What this task involves | Print the listing below in its entirety, character for character.
Data below:
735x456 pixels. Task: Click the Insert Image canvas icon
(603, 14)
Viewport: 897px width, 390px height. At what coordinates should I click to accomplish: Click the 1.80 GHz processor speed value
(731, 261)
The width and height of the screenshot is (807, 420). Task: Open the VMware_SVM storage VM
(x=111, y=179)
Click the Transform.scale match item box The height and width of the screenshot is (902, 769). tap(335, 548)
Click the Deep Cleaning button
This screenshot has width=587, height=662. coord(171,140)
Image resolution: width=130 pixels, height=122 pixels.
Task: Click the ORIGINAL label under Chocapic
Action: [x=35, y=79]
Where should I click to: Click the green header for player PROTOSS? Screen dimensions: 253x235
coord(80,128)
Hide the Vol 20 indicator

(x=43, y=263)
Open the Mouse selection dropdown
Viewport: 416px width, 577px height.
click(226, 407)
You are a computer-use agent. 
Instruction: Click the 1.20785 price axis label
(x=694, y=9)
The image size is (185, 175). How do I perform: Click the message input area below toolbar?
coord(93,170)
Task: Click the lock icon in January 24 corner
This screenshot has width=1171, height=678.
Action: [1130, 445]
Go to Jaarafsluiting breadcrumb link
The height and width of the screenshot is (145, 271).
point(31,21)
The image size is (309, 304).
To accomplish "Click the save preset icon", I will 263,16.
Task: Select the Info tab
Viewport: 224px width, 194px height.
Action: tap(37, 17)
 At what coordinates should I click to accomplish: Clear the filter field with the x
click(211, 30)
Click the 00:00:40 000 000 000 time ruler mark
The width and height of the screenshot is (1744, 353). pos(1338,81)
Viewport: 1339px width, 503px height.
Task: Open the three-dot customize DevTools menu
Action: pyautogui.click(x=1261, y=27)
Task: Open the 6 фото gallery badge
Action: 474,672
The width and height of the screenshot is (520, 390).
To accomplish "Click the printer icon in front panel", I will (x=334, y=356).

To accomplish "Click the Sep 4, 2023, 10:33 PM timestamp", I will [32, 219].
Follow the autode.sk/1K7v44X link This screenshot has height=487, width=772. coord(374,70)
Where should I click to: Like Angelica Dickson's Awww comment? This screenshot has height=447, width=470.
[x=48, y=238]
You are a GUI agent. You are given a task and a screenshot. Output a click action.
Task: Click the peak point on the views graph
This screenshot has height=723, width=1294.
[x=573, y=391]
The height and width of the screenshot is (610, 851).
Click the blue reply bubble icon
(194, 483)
End of Data.
Result for this exercise |
735x456 pixels. Task: Click the Insert Image canvas icon
(603, 14)
Viewport: 897px width, 390px height. At what coordinates should I click to accomplish: Click the 1.80 GHz processor speed value
(731, 261)
The width and height of the screenshot is (807, 420). Task: Open the VMware_SVM storage VM
(x=111, y=179)
Click the Transform.scale match item box The height and width of the screenshot is (902, 769). tap(335, 548)
Click the Deep Cleaning button
This screenshot has width=587, height=662. coord(171,140)
Image resolution: width=130 pixels, height=122 pixels.
Task: Click the ORIGINAL label under Chocapic
Action: [x=35, y=79]
Where should I click to: Click the green header for player PROTOSS? Screen dimensions: 253x235
coord(80,128)
Hide the Vol 20 indicator

(x=43, y=263)
Open the Mouse selection dropdown
Viewport: 416px width, 577px height.
click(226, 407)
You are a computer-use agent. 
Instruction: Click the 1.20785 price axis label
(x=694, y=9)
The image size is (185, 175). How do I perform: Click the message input area below toolbar?
coord(93,170)
Task: Click the lock icon in January 24 corner
This screenshot has width=1171, height=678.
Action: [1130, 445]
Go to Jaarafsluiting breadcrumb link
The height and width of the screenshot is (145, 271).
point(31,21)
The image size is (309, 304).
To accomplish "Click the save preset icon", I will 263,16.
Task: Select the Info tab
Viewport: 224px width, 194px height.
Action: tap(37, 17)
 At what coordinates should I click to accomplish: Clear the filter field with the x
click(211, 30)
Click the 00:00:40 000 000 000 time ruler mark
The width and height of the screenshot is (1744, 353). pos(1338,81)
Viewport: 1339px width, 503px height.
Task: Open the three-dot customize DevTools menu
Action: pyautogui.click(x=1261, y=27)
Task: Open the 6 фото gallery badge
Action: 474,672
The width and height of the screenshot is (520, 390).
To accomplish "Click the printer icon in front panel", I will (x=334, y=356).

To accomplish "Click the Sep 4, 2023, 10:33 PM timestamp", I will [32, 219].
Follow the autode.sk/1K7v44X link This screenshot has height=487, width=772. coord(374,70)
Where should I click to: Like Angelica Dickson's Awww comment? This screenshot has height=447, width=470.
[x=48, y=238]
You are a GUI agent. You are given a task and a screenshot. Output a click action.
Task: Click the peak point on the views graph
This screenshot has height=723, width=1294.
[x=573, y=391]
The height and width of the screenshot is (610, 851).
Click the blue reply bubble icon
(194, 483)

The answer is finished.